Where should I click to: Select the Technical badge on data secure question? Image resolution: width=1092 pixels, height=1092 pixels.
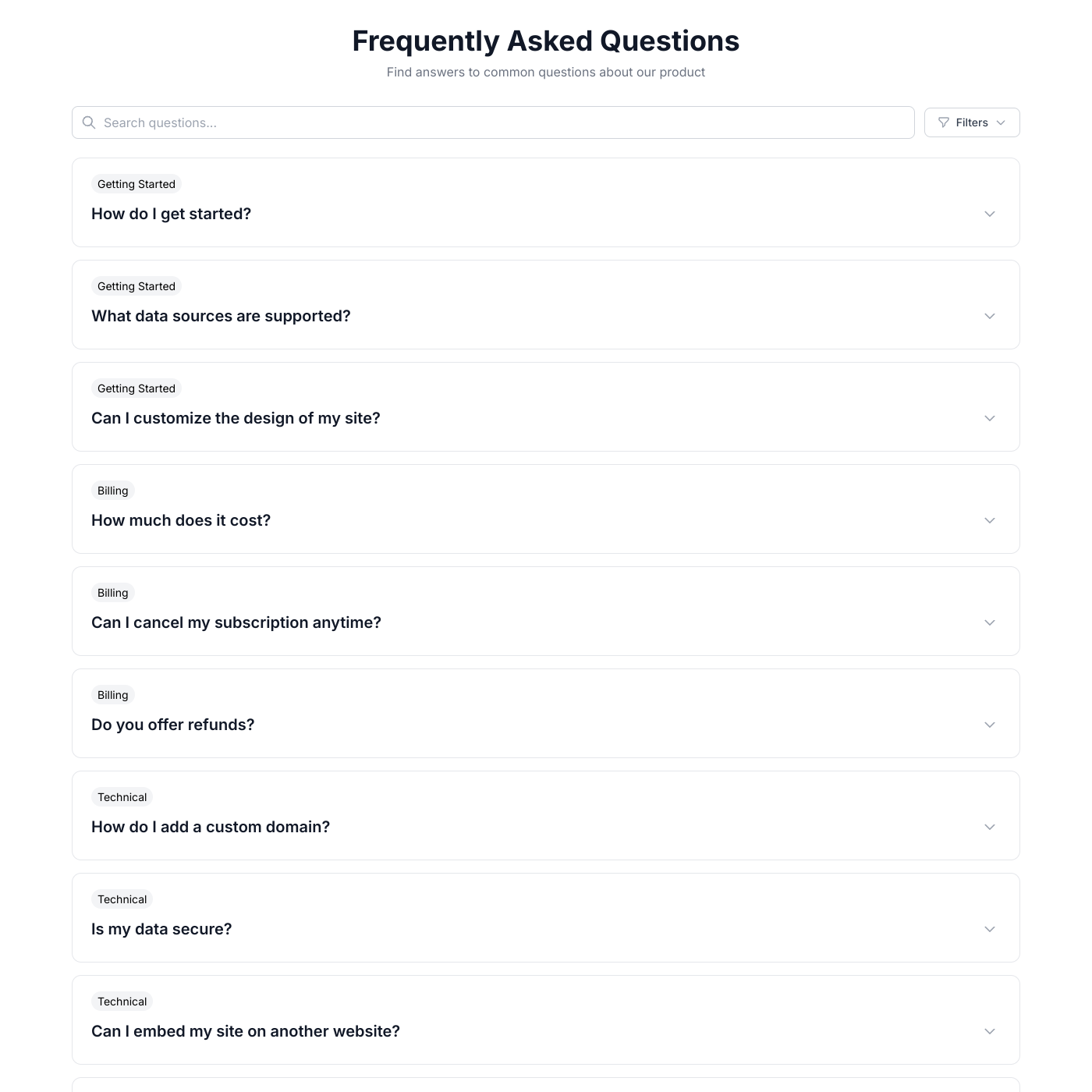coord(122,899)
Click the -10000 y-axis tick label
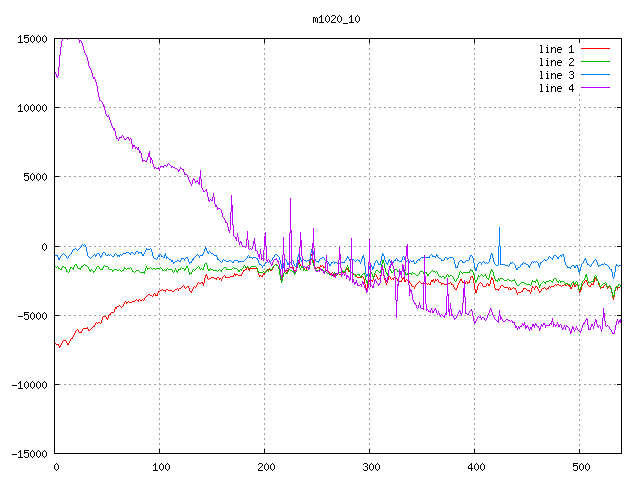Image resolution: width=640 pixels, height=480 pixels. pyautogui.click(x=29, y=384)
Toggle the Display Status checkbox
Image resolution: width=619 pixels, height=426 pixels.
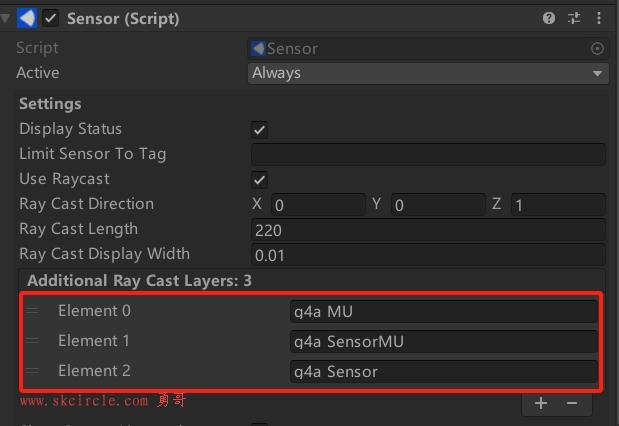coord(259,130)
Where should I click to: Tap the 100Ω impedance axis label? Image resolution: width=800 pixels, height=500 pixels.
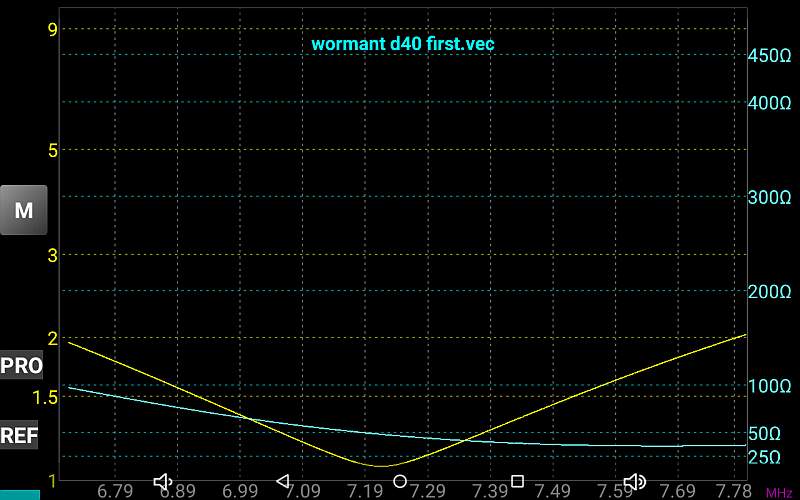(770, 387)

# # # # # # #

Leaving out the pictures, please transcribe exactly the lines from the one that holds "Image resolution: width=619" through the last line of the entries above, both included.

**Output of the task**.
Image resolution: width=619 pixels, height=426 pixels.
coord(259,130)
Where should I click to: Tap the 100Ω impedance axis label? Image resolution: width=800 pixels, height=500 pixels.
(770, 387)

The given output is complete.